Each line from the start of the entries through the line that contains "Click the Export Streams download icon" should be output exactly, please.

SUPPLIED DATA section start

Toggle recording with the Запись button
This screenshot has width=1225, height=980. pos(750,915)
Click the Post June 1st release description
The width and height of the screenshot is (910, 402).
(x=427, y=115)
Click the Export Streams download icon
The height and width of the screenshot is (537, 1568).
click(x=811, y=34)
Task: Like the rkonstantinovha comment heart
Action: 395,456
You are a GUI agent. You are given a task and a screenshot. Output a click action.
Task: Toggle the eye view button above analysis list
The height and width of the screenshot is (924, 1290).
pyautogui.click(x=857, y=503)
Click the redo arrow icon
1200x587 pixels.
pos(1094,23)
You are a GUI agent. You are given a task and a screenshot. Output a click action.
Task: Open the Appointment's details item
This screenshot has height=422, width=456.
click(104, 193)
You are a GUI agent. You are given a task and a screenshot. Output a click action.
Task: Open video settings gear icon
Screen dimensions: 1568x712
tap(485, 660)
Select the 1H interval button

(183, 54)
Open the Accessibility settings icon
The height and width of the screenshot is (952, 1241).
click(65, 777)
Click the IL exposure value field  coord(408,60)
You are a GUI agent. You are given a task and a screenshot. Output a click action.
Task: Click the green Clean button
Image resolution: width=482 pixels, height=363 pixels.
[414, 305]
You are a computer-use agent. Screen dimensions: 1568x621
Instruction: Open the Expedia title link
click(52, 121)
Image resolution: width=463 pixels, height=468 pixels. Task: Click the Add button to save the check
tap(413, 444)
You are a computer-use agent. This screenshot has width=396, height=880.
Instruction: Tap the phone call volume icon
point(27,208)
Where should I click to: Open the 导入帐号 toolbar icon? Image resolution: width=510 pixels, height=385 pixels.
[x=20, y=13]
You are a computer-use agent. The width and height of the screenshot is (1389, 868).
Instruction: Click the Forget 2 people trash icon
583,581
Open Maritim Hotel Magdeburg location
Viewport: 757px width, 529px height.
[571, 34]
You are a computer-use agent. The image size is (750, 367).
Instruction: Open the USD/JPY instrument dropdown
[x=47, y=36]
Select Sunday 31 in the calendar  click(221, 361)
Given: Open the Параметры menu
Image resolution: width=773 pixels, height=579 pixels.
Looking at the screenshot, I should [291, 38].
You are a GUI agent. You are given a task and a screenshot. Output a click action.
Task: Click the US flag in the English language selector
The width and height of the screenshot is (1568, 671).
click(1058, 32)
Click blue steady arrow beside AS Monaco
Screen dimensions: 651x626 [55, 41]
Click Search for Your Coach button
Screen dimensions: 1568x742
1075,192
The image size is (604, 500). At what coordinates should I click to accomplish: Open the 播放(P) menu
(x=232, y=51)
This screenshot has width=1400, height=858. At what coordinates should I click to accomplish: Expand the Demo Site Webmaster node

SUPPLIED DATA section end

TASK OUTPUT =>
Toggle recording with the Запись button
This screenshot has width=1225, height=980. pos(750,915)
Click the Post June 1st release description
The width and height of the screenshot is (910, 402).
(x=427, y=115)
Click the Export Streams download icon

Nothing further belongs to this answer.